See, I thought every 90’s kid ever had seen this movie, but one of my best friends hadn’t watched it till I made her last summer – so despite it’s popularity, Tarzan still belongs on this list. If I had to pick my favorite Disney movie, this would probably be it. The music alone makes it worth watching. (but it’s also just really good and I love Minnie Driver’s voice)

7. Aerial America

Starring the United States of America.

Starring the United States of America.

Quick Summary: Sweeping aerial footage of the 50 states (although there are only 10 episodes on Netflix) is accompanied by educational commentary.

IT’S NOT AS BORING AS IT SOUNDS. In fact, this is the second time I’ve blogged about this show. If you’re interested in history, or geography, or even just roadtripping around the states, you should watch this. You can sit on your couch and eat a pint of ice cream and not feel bad about it because you’re technically “learning.” One downside to this show: it makes me want to go everywhere, and does not provide me with the means to do so. I guess you take the good with the bad?

8. How to Grow a Band

Starring the band Punch Brothers

Starring the band Punch Brothers.

Quick Summary: Cameras follow Chris Thile and his bandmates around on their first tour together.

I was really excited to see this pop up in my suggestions the other night, because a) I have been listening to this band a lot lately, and b) after watching the Swell Season last week, I am digging the films that document both music and the dynamics between the people playing it. How to Grow a Band showcases some really fantastic musicians, and it explores how they learn to create things together without falling apart. And I don’t mean to trivialize Thile’s talent by choosing to talk about how adorable his crooked teeth are, but really, his crooked teeth are pretty adorable.

9. D2: The Mighty Ducks

Starring Emilio Estevez.

Starring Emilio Estevez.

Quick Summary: The Ducks add a few members and become Team USA, competing in the Goodwill Games in LA – but will they have to sell out in order to win?! Will the Icelandic team kill them in their sleep?!

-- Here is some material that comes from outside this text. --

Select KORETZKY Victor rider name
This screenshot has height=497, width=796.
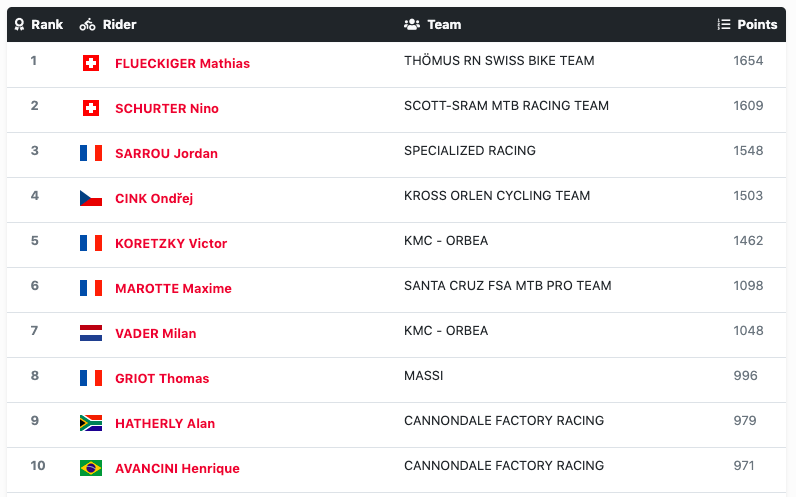(x=171, y=243)
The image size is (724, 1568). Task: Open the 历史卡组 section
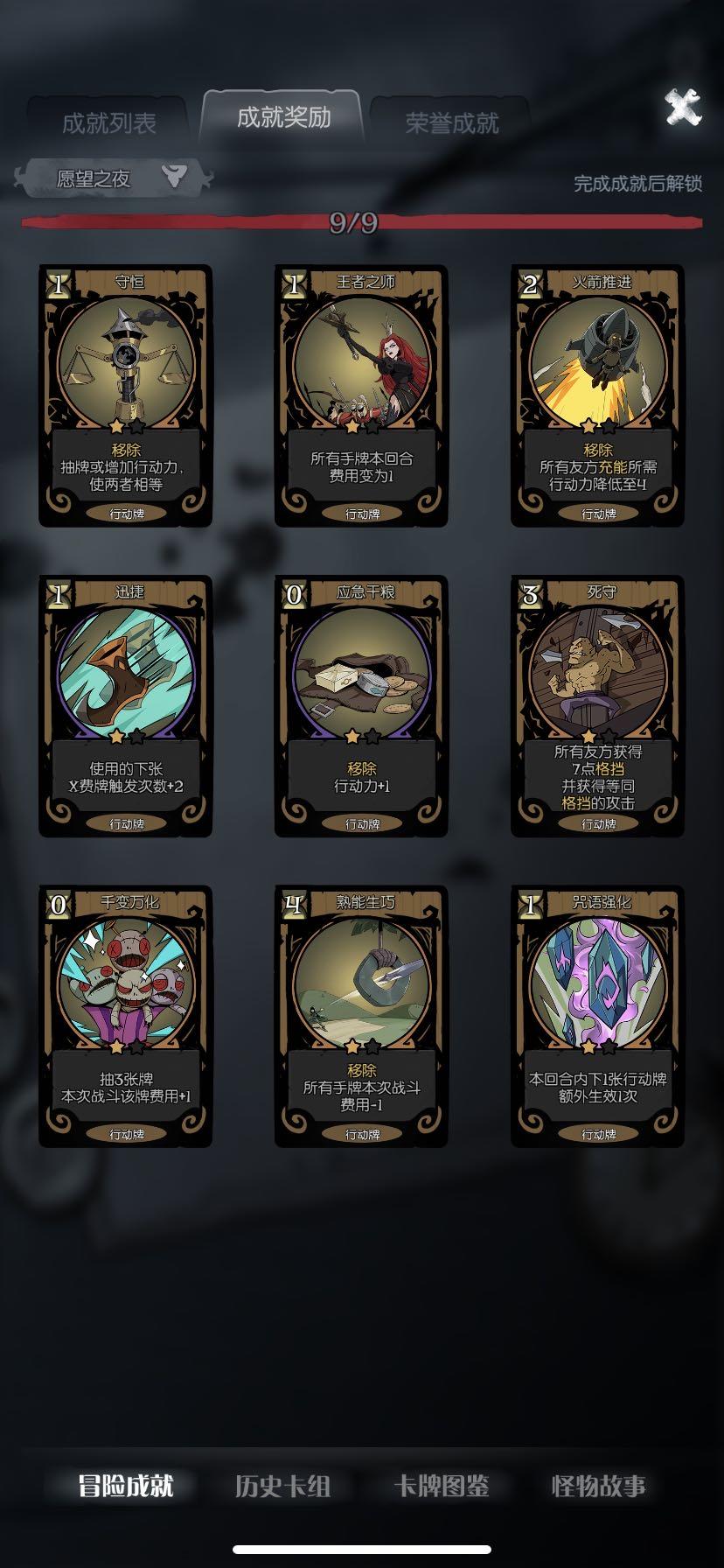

One of the best parts of babysitting three young boys? Movies like this suddenly resurface. I don’t care what anyone says, D2 is a forgotten classic. I’ll admit I am not a huge Emilio Estevez fangirl, and I don’t really like hockey either, but the kids in these movies are so perfect (comedically and athletically) and who doesn’t love a good team bonding scene? I only watched this a few days ago, so maybe that’s why I’m so enthusiastic about it, but I’m pretty sure this movie is actually gold.

10. Amelie

Starring Audrey Tatou.

Starring Audrey Tatou.

Quick Summary: French people speak French and everything is quirky and magical.

I don’t know why this is #10 on my list – it’s actually one of my favorite movies, ever – but I’m too lazy to switch things around. On a gloomy day, this will totally turn you around. Life is beautiful, people are funny, love is real. It’s overly optimistic and a little fantastical, yes, but we need stuff like this every once in awhile. Especially stuff that’s scored by Yann Tiersen. Anyway. Amelie is timeless and everyone should see it at least once, come on, humor me.